Dillard’s motion and supporting memo-randa offered two theories. First, Dillard argued that his transfer to Marion was in contempt of the Court of Appeals mandate. I denied this portion of Dillard’s motion on March 3, 1982. Second, Dillard argued the substantive merits of his case, and requested a transfer back to state custody pending final resolution of the litigation. This portion of Dillard’s motion, which now is before me, is a request for interlocutory relief in the nature of a preliminary injunction.
The state respondents resist Dillard’s motion primarily by attacking the legal sufficiency of his claims. A ruling upon Dillard’s motion therefore involves a determination whether he states a claim for relief based on his transfer to Marion, and, if he is held to state a claim, a determination of his entitlement to interlocutory relief. Because I hold that Dillard does not state any cognizable claim based on his transfer to Marion, I need not consider on what basis I could order the interlocutory relief he requests. In considering the legal sufficiency of Dillard’s claim I take as true the allegations of the Supplemental Petition, with two types of exceptions. First, I refer to documents outside the pleadings where invited to do so by Dillard. Second, I ignore allegations of transfer to the federal Metropolitan Correctional Center in Chicago and of threatened and imminent transfer to out-of-state federal prisons. This motion for interlocutory relief has been presented and briefed on the assumption that only Dillard’s transfer to Marion is in issue, and on this assumption I rule upon the motion.4 Jurisdiction
This court has jurisdiction under the mandate of the Court of Appeals dated February 3, 1982. The Court of Appeals held that federal jurisdiction over Claim I and Claim II is based on 28 U.S.C. § 2254(a) and 28 U.S.C. § 2241(c)(3). 669 F.2d at 442 & n. 19. The Court also held that the state-remedy exhaustion requirement of 28 U.S.C. § 2254(b) does not govern this case. 669 F.2d at 445.

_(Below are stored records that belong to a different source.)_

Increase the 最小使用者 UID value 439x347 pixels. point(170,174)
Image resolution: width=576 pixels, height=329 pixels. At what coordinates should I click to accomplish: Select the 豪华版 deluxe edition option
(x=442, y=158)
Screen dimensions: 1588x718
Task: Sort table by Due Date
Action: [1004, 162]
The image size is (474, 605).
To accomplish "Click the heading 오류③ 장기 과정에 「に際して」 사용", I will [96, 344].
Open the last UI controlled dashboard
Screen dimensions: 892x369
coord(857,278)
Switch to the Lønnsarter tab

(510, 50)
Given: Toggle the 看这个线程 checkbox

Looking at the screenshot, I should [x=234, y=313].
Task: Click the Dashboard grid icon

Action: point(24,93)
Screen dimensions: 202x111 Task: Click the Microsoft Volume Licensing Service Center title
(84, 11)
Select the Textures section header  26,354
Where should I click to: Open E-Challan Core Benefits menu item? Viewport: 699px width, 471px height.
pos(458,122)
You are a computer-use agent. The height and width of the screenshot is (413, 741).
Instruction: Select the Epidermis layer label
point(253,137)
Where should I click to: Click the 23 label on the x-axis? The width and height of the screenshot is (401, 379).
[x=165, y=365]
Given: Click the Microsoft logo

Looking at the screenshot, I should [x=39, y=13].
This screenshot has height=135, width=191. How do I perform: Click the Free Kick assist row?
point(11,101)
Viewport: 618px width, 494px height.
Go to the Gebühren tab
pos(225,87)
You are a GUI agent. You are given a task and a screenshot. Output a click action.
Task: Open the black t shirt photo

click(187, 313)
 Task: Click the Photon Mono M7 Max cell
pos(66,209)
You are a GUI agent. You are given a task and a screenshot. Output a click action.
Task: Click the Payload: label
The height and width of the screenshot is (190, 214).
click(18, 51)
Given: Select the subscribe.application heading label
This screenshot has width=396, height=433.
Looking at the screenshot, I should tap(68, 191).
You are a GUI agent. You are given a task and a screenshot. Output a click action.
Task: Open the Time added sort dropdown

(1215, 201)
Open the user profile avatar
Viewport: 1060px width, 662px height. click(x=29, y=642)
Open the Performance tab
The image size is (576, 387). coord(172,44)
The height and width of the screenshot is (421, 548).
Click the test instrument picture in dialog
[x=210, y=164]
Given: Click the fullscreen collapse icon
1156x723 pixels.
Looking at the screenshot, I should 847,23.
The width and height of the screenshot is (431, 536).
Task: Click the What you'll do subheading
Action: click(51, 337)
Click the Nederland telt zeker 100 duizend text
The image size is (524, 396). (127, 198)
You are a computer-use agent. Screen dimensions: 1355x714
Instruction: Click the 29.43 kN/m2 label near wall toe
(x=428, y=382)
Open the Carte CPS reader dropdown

Illinois Constitution, Art. I, § 11
Under Claim II, the only claim surviving the decision of the Court of Appeals, Dillard argues that his transfer without notice and a hearing violated his right to due process of law. Such a claim requires identification of some liberty or property interest of which the claimant has been deprived without due process. Dillard argues that his transfer to Marion deprived him of a liberty interest in remaining within the state prison system, derived from Art. I, § 11 of the Illinois Constitution. To prevail, Dillard must convince the court that the constitutional provision on which he relies has some application to the transfer of state prisoners to in-state federal prisons. It also must appear that the provision operates as only a conditional prohibition of such transfers; if the provision is an absolute bar to such transfers Dillard does not state a cognizable federal claim, as procedural due process rights attach only to conditional liberty interests. 669 F.2d at 446 n. 29.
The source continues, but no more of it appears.